PhyNetPy Documentation

Library for the Development and Use of Phylogenetic Network Methods

BirthDeath Module v2.0.0

Birth-death process network simulators (Yule and CBDP models).

Author:
Mark Kessler
Last Edit:
11/10/25
Source:
BirthDeath.py

Constants

TIP_ERROR_THRESHOLD : float = 5 * 1000.0

Exceptions

exception BirthDeathSimulationError(Exception)

This exception is thrown whenever something irrecoverably wrong happens during the process of generating a network within the Yule or CBDP algorithm

Yule

class Yule

The Yule class represents a pure birth model for simulating networks of a fixed (n) amount of extant taxa. gamma -- the birth rate. A larger birth rate will result in shorter branch lengths and a younger network. Value should be a non-negative real number. n -- number of extant taxa at the end of simulation time -- if conditioning on time, the age of the tree to be simulated rng -- numpy random number generator for drawing speciation times

Constructor

__init__(gamma: float, n: Union[int, None] = None, time: Union[float, None] = None, rng: Union[np.random.Generator, None] = None) -> None
Parameter Type Description
gamma Union[float, None] Birth rate. Should be strictly positive.
n Union[int, None], optional Number of taxa in simulated network. Defaults to None.
time Union[float, None], optional Age of simulated network, alternative to simulating to a number of taxa. Defaults to None.
rng Union[np.random.Generator, None], optional A random number generator. This input allows for consistent generation if a seed is given, generally for debugging. Defaults to None.
Raises: BirthDeathSimulationError: If something goes wrong simulating networks.

Methods

set_time(value: float) -> None

Set simulated network age

Parameter Type Description
value float The age of any future simulated trees
Raises: BirthDeathSimulationError: if value <= 0
set_taxa(value: int) -> None

Set simulated tree taxa count

Parameter Type Description
value int an integer >= 2
Raises: BirthDeathSimulationError: if value < 2
set_gamma(new_gamma: float) -> None

Setter for the gamma (birth rate) parameter

Parameter Type Description
new_gamma float the new birth rate
Raises: BirthDeathSimulationError: if new_gamma <= 0
generate_network -> Network

Simulate one Network. Starts with a root and 2 living lineages and then continuously runs speciation (in this case birth only) events until there are exactly N live species. After the nth event, draw one more time and fill out the remaining branch lengths.

Returns: Network: The simulated tree
clear_generated -> None

Empty out the generated network array

generate_networks(num_networks: int) -> list[Network]

Generate a set number of trees.

Parameter Type Description
num_networks int The number of networks to generate
Returns: list[Network]: The array of generated networks. (includes all that have been previously generated)

CBDP

class CBDP

Constant Rate Birth Death Process Network simulation

Constructor

__init__(gamma: float, mu: float, n: int, sample: float = 1) -> None

Create a new Constant Rate Birth Death Simulator. You need the following parameters: 1) A birth rate (gamma, as always) 2) A death rate (mu, and should always be less than the birth rate so that networks can actually be generated and reach the goal amount of species) 3) A goal amount of !LIVE! species in the simulated network. 4) A sampling rate. NOTE! When doing network operations on a CBDP simulated tree with n LIVE lineages, you will have more than n leaves in the the network. If you want leaves, great, but if you want the live lineages, be sure to use the live_species counter function.

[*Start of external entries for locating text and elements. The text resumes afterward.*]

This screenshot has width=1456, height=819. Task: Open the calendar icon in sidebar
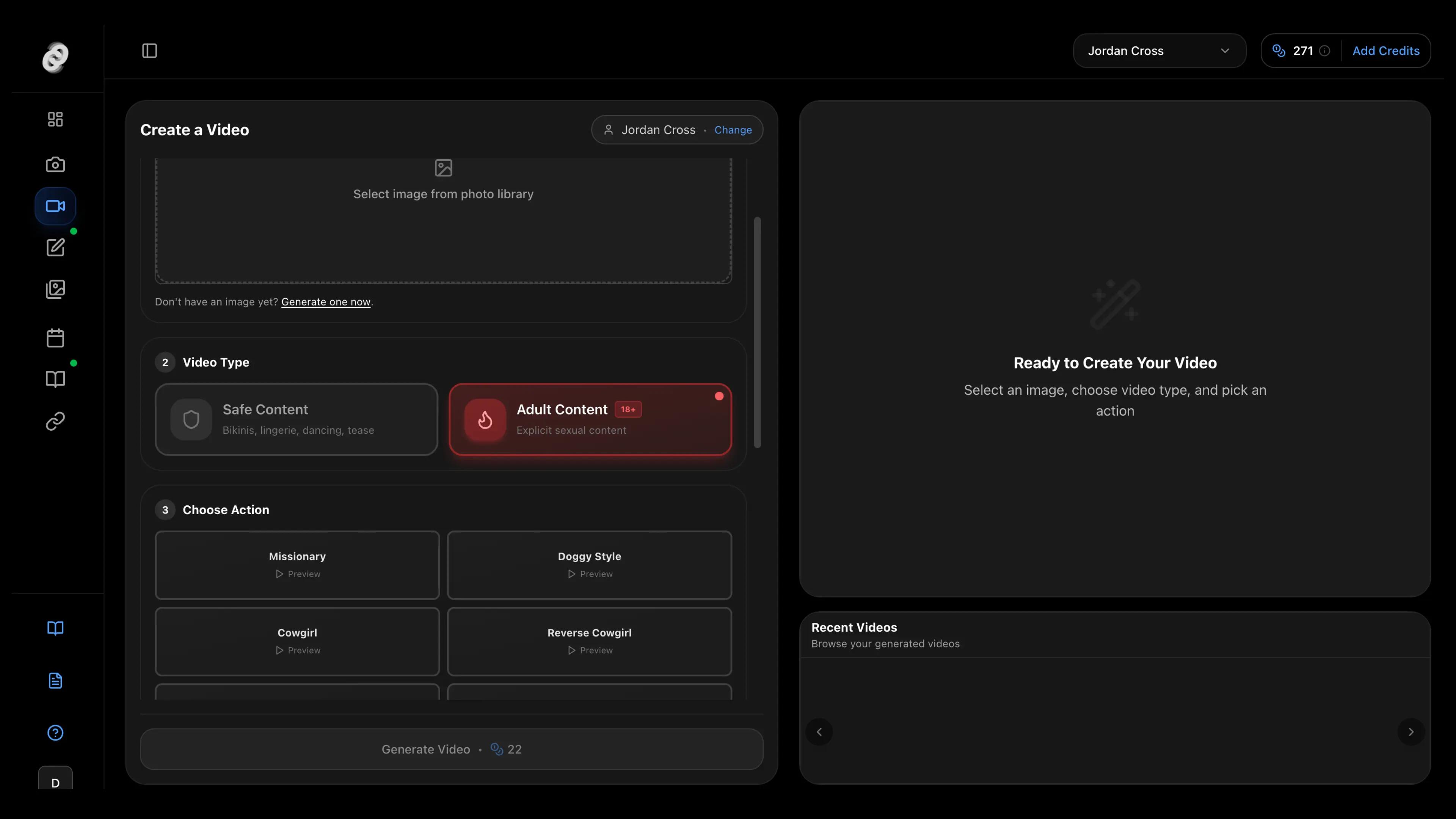tap(55, 337)
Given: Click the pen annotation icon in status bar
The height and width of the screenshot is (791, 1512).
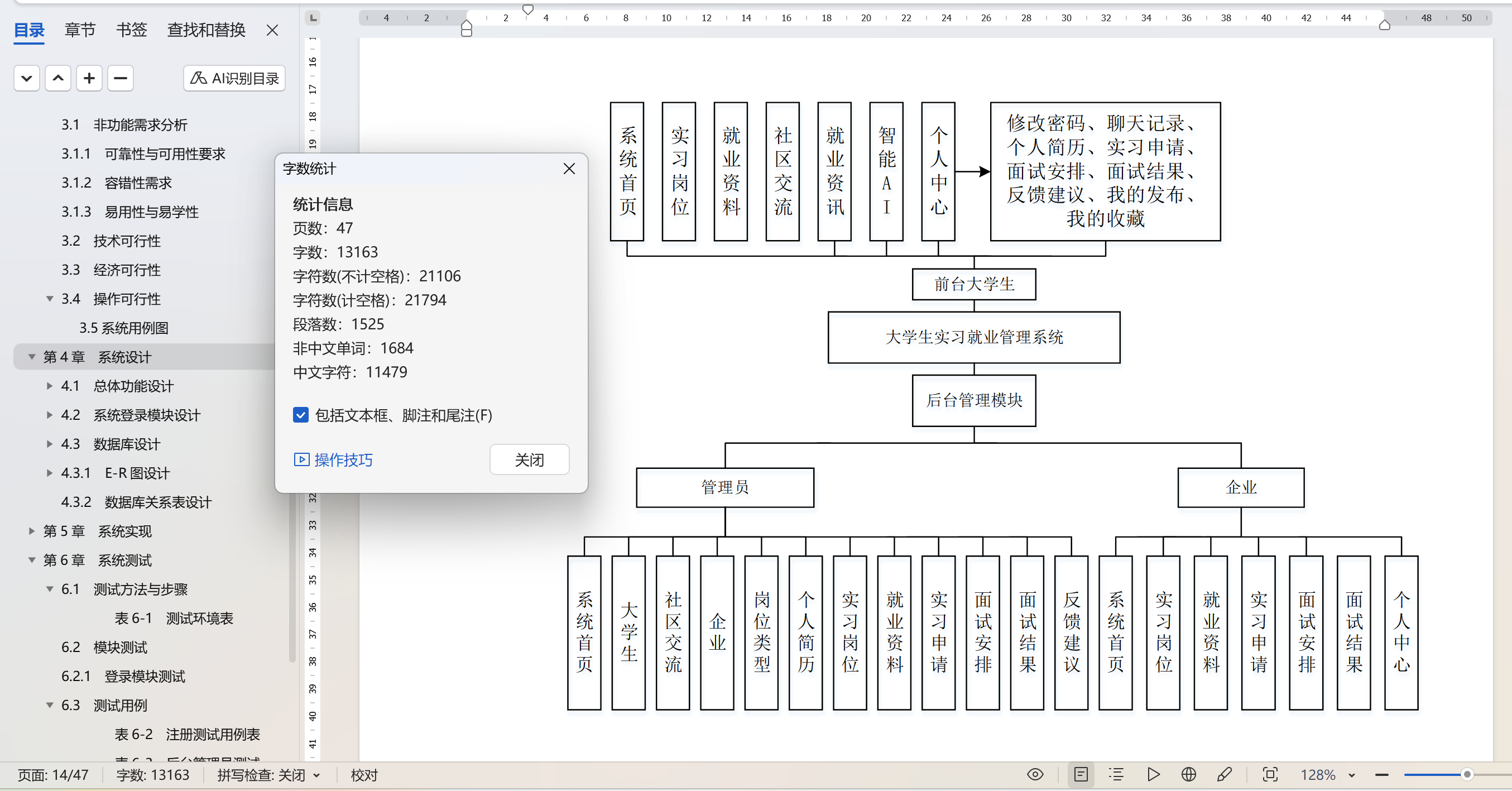Looking at the screenshot, I should point(1224,775).
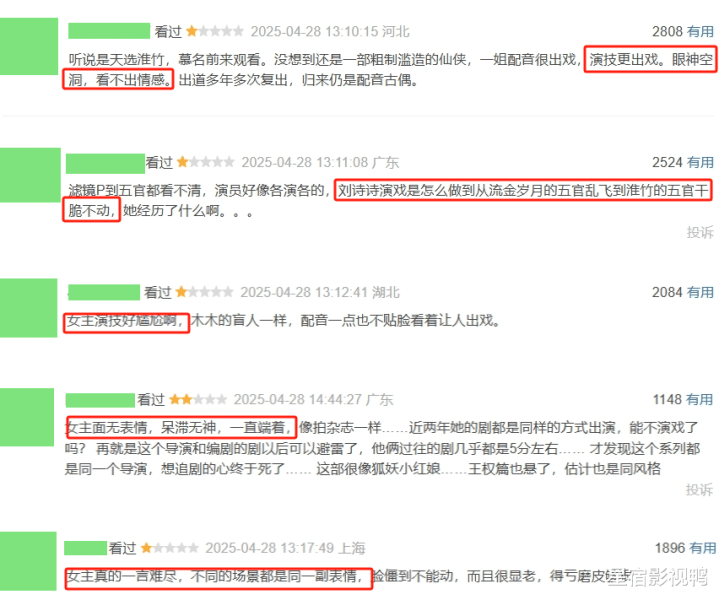The height and width of the screenshot is (600, 719).
Task: Report the two-star review via 投诉
Action: [699, 490]
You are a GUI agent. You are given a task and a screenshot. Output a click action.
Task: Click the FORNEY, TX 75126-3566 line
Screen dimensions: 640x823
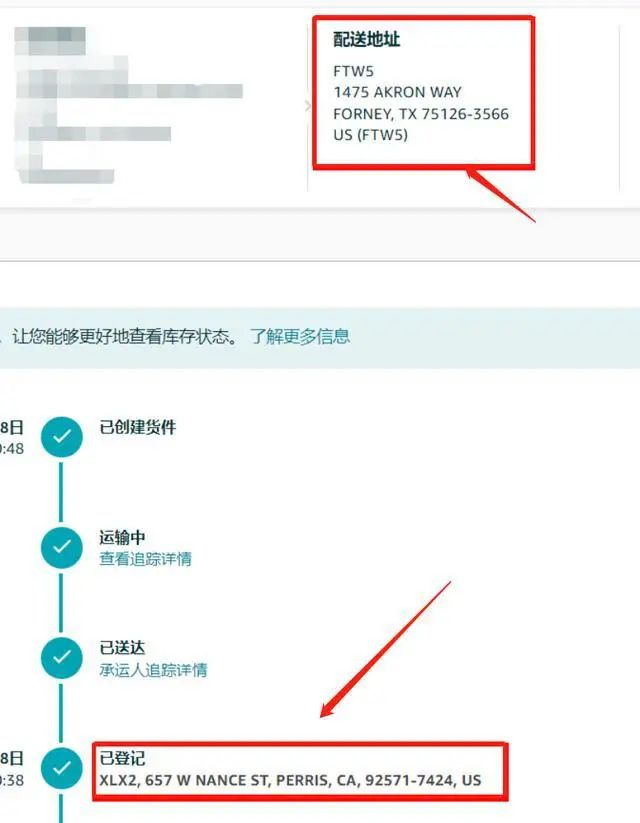(421, 114)
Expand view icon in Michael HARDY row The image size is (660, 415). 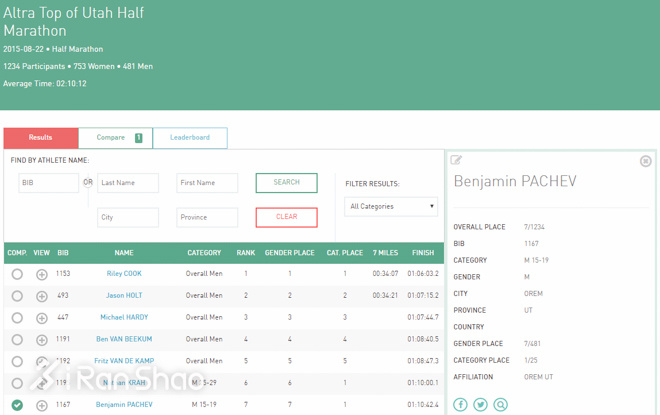[x=42, y=318]
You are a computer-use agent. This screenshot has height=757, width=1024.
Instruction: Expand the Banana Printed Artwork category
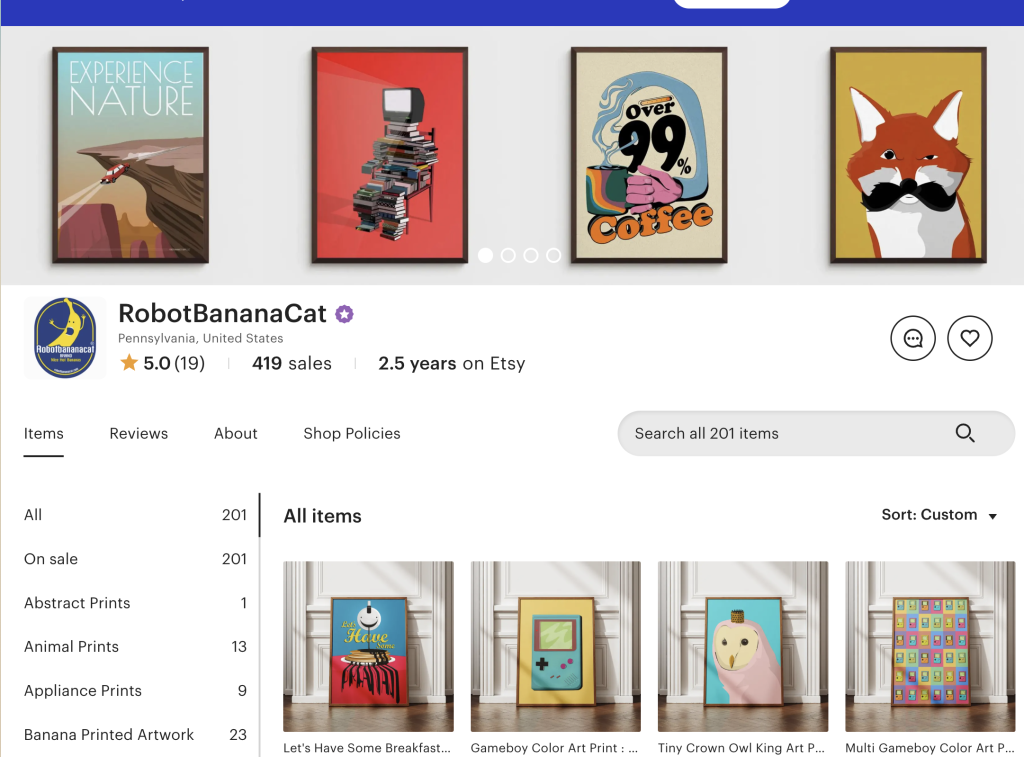tap(108, 735)
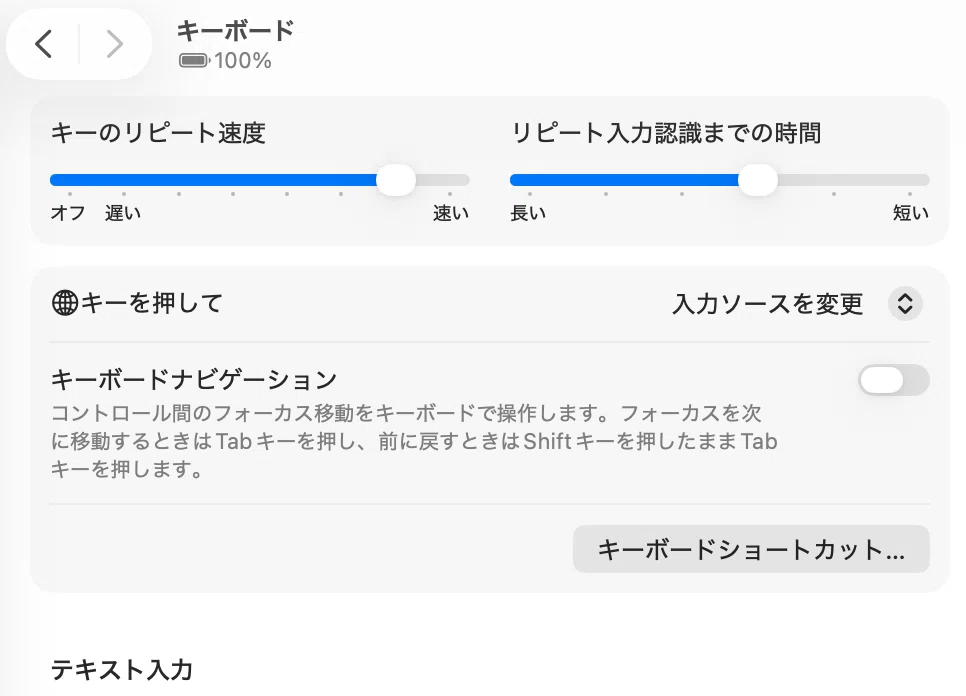Click the globe icon beside キーを押して
The width and height of the screenshot is (966, 696).
(x=65, y=303)
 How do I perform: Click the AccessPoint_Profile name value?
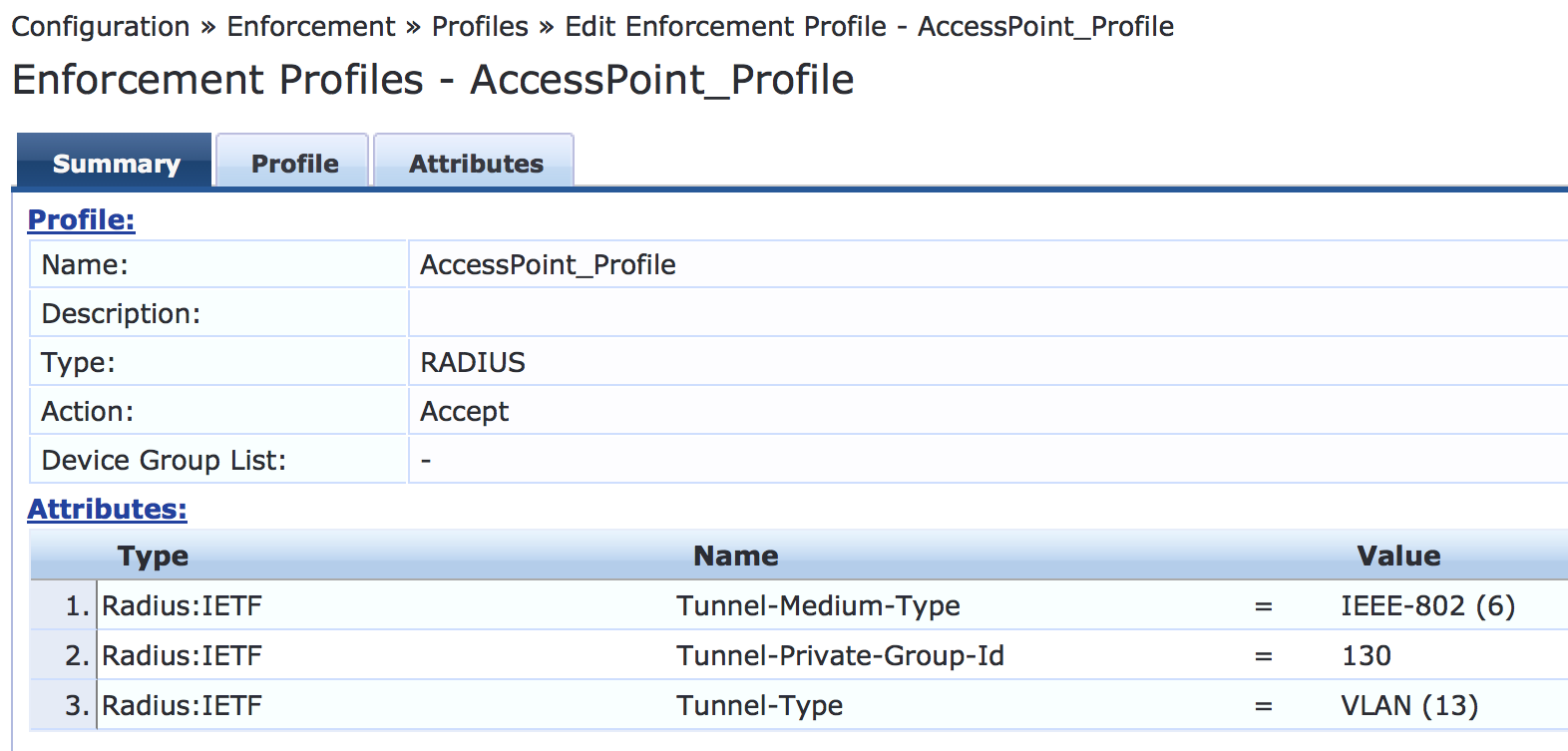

Parameter Type Description
gamma float birth rate
mu float death rate
n int number of !LIVE! taxa for simulated trees
sample float, optional Sampling rate from (0, 1]. Defaults to 1.
Raises: BirthDeathSimError: if birth/death/sample/n parameters are non-sensical

Methods

set_bd(gamma: float, mu: float) -> None

Set the birth and death rates for the model

Parameter Type Description
gamma float The birth rate. Must be a positive real number, and strictly greater than mu.
mu float The death rate. Must be a non-negative real number, less than gamma.
Raises: BirthDeathSimError: if birth/death parameters are non-sensical
set_n(new_n: int) -> None

Set the number of taxa for the simulated trees.

Parameter Type Description
new_n int An integer value >= 2
Raises: BirthDeathSimError: if the n parameter is non-sensical
set_sample(new_sampling: float) -> None

Set the sampling rate. Must be a value in the interval (0,1].

Parameter Type Description
new_sampling float A float between 0 (exclusive), and 1 (inclusive)
Raises: BirthDeathSimulationError: If the provided sampling rate is not in the right range
generate_network -> Network

Simulate a single network under the Constant Rate Birth Death Model. Follows the algorithm laid out by (2)

Returns: (Network) A network with n taxa chosen from the distributions.
generate_networks(m: int) -> list[Network]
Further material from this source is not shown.